PAGE EXTRACT ▸
----
A promising first quarter has put Thomson Reuters on a solid footing to grow this year, the company told shareholders. More cost-cutting is set for the next three years.

Growth will come mostly from “organic initiatives’ rather than acquisitions, chief executive James Smith (photo) said at the company’s annual meeting in Toronto on Thursday. It will be driven by culture change among its nearly 58,000 employees around the world. The aim is to simplify the business and emphasise sales.

“The pace of change becomes more pronounced with every passing year,” said chairman David Thomson, and the company is looking for ways to spend less. It plans to cut $400 million in costs by 2017.

It is also targeting fast-expanding businesses for customers with a view to growing in step with them, The Globe and Mail reported. More than half of group revenues now come from companies averaging nine per cent annual growth. The Toronto newspaper is majority owned by Woodbridge, the Thomson family’s holding company that controls Thomson Reuters.
----
INFORMATION PROVIDED ▸
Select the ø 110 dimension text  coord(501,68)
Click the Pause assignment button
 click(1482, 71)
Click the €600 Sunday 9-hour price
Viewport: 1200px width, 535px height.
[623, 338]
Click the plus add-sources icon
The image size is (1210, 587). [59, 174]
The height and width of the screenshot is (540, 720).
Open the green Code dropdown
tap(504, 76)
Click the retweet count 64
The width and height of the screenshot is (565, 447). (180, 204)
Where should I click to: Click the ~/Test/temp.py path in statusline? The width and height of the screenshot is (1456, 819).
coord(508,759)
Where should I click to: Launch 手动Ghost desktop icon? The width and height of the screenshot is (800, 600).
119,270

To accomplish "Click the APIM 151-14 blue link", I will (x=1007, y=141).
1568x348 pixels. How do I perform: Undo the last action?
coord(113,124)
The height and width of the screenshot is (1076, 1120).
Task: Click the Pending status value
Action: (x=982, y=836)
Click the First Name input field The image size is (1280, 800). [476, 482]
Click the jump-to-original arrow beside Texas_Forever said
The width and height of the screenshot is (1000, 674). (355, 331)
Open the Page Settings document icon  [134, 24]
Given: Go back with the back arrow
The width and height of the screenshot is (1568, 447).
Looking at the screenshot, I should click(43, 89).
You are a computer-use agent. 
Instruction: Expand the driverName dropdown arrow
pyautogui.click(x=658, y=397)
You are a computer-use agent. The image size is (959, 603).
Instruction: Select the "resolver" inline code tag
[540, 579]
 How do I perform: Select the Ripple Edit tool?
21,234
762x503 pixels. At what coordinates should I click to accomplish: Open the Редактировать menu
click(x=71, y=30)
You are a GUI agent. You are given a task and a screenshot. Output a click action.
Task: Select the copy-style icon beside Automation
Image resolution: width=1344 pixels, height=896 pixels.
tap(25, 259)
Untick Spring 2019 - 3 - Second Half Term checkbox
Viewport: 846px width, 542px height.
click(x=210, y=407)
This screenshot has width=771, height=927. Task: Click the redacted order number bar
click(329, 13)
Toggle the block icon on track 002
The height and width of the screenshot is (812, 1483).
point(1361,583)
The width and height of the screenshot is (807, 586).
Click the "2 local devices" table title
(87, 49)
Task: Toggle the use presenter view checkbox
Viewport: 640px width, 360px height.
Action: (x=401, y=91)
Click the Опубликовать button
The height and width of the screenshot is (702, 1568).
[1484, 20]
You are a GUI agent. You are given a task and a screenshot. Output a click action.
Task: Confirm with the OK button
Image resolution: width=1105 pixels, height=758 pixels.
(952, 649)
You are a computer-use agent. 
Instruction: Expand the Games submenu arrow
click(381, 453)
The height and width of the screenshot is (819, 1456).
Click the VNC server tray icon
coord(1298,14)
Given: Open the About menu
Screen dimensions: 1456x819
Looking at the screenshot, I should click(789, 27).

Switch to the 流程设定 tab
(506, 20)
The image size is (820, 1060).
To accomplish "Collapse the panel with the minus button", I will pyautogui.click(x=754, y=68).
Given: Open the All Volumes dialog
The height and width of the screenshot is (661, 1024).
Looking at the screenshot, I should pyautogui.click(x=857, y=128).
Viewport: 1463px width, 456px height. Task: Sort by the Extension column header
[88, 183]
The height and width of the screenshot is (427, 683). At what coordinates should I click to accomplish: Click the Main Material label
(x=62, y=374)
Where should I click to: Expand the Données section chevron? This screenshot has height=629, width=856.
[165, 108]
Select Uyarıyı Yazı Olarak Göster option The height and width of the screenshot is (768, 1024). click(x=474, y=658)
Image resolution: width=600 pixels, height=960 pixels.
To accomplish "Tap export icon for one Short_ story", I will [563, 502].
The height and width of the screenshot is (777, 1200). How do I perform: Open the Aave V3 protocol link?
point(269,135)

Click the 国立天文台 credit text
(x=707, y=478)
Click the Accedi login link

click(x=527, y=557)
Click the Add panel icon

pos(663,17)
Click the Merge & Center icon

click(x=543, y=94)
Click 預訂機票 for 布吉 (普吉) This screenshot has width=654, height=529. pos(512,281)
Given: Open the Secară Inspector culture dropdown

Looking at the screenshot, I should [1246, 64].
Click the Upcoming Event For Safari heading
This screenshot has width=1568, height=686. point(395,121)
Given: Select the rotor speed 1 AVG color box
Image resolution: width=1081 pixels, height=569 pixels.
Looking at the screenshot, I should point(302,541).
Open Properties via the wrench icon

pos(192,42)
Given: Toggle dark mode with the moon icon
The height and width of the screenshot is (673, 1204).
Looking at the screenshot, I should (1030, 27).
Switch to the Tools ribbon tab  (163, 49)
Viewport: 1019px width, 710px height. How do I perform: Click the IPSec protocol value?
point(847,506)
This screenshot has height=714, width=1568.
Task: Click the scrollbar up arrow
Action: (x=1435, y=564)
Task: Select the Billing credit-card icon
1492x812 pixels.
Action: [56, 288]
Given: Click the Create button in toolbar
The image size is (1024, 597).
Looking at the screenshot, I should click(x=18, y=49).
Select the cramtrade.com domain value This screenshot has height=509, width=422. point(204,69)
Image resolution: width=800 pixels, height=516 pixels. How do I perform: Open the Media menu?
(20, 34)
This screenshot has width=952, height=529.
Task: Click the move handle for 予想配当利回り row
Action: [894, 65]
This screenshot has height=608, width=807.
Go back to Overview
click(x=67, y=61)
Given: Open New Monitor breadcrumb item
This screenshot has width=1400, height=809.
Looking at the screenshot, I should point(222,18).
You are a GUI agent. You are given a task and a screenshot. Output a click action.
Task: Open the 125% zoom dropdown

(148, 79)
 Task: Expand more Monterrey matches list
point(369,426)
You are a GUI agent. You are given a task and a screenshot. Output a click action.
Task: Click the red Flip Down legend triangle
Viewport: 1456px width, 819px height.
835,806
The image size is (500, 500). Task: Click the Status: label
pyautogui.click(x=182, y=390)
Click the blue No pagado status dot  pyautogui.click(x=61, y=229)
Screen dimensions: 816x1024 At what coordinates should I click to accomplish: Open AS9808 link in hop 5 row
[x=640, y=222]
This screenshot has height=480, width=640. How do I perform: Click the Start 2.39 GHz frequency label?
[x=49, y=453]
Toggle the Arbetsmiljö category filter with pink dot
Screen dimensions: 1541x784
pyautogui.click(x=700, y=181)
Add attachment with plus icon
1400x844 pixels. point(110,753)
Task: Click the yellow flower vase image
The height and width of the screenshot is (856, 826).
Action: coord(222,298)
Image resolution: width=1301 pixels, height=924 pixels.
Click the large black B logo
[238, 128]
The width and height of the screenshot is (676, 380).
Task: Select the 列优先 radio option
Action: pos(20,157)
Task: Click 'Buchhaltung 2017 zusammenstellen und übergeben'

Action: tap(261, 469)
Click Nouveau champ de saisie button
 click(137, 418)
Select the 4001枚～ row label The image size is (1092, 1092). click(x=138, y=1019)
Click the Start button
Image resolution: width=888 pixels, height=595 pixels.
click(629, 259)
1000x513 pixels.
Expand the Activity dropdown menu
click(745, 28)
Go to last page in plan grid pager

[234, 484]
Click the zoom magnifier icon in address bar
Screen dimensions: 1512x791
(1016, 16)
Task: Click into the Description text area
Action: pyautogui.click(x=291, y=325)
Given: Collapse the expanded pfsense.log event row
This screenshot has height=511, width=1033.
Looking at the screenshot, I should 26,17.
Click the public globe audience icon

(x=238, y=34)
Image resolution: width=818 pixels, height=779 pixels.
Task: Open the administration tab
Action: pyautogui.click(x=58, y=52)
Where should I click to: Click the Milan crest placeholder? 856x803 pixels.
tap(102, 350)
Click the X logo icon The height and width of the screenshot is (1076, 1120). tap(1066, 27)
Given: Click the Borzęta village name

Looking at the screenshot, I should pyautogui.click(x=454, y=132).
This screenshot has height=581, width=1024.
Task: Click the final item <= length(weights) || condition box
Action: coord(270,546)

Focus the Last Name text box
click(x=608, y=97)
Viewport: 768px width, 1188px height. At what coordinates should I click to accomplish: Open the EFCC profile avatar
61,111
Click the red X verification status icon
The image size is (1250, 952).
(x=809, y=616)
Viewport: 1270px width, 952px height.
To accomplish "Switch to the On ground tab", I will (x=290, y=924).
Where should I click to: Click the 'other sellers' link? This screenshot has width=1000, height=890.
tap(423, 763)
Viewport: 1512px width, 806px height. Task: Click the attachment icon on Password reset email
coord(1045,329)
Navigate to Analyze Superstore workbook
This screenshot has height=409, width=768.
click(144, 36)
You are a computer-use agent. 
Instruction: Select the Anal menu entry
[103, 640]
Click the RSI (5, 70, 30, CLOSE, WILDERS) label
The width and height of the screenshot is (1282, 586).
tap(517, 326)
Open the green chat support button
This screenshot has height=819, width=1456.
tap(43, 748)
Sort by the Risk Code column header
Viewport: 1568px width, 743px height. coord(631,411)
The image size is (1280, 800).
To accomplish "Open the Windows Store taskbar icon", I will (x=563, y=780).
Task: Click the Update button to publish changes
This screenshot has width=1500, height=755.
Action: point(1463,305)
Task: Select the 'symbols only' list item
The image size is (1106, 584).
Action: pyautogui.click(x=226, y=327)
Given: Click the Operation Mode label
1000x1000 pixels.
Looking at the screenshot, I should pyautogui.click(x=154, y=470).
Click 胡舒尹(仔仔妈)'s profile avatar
----
WHAT TO DO ▸
[a] Reproduce the Thomson Reuters shareholder meeting article word for word, in full.
[b] Put the rows from the line with "Viewport: 1270px width, 952px height." through the last row into a Markdown table with a No. column and a Line column, leaving out any blank lines.

RESPONSES IN ORDER ▸
[a]
A promising first quarter has put Thomson Reuters on a solid footing to grow this year, the company told shareholders. More cost-cutting is set for the next three years.

Growth will come mostly from “organic initiatives’ rather than acquisitions, chief executive James Smith (photo) said at the company’s annual meeting in Toronto on Thursday. It will be driven by culture change among its nearly 58,000 employees around the world. The aim is to simplify the business and emphasise sales.

“The pace of change becomes more pronounced with every passing year,” said chairman David Thomson, and the company is looking for ways to spend less. It plans to cut $400 million in costs by 2017.

It is also targeting fast-expanding businesses for customers with a view to growing in step with them, The Globe and Mail reported. More than half of group revenues now come from companies averaging nine per cent annual growth. The Toronto newspaper is majority owned by Woodbridge, the Thomson family’s holding company that controls Thomson Reuters.

[b]
| No. | Line |
|---|---|
| 1 | Viewport: 1270px width, 952px height. |
| 2 | To accomplish "Switch to the On ground tab", I will (x=290, y=924). |
| 3 | Where should I click to: Click the 'other sellers' link? This screenshot has width=1000, height=890. |
| 4 | tap(423, 763) |
| 5 | Viewport: 1512px width, 806px height. Task: Click the attachment icon on Password reset email |
| 6 | coord(1045,329) |
| 7 | Navigate to Analyze Superstore workbook |
| 8 | This screenshot has height=409, width=768. |
| 9 | click(144, 36) |
| 10 | You are a computer-use agent.  |
| 11 | Instruction: Select the Anal menu entry |
| 12 | [103, 640] |
| 13 | Click the RSI (5, 70, 30, CLOSE, WILDERS) label |
| 14 | The width and height of the screenshot is (1282, 586). |
| 15 | tap(517, 326) |
| 16 | Open the green chat support button |
| 17 | This screenshot has height=819, width=1456. |
| 18 | tap(43, 748) |
| 19 | Sort by the Risk Code column header |
| 20 | Viewport: 1568px width, 743px height. coord(631,411) |
| 21 | The image size is (1280, 800). |
| 22 | To accomplish "Open the Windows Store taskbar icon", I will (x=563, y=780). |
| 23 | Task: Click the Update button to publish changes |
| 24 | This screenshot has width=1500, height=755. |
| 25 | Action: point(1463,305) |
| 26 | Task: Select the 'symbols only' list item |
| 27 | The image size is (1106, 584). |
| 28 | Action: pyautogui.click(x=226, y=327) |
| 29 | Given: Click the Operation Mode label |
| 30 | 1000x1000 pixels. |
| 31 | Looking at the screenshot, I should pyautogui.click(x=154, y=470). |
| 32 | Click 胡舒尹(仔仔妈)'s profile avatar |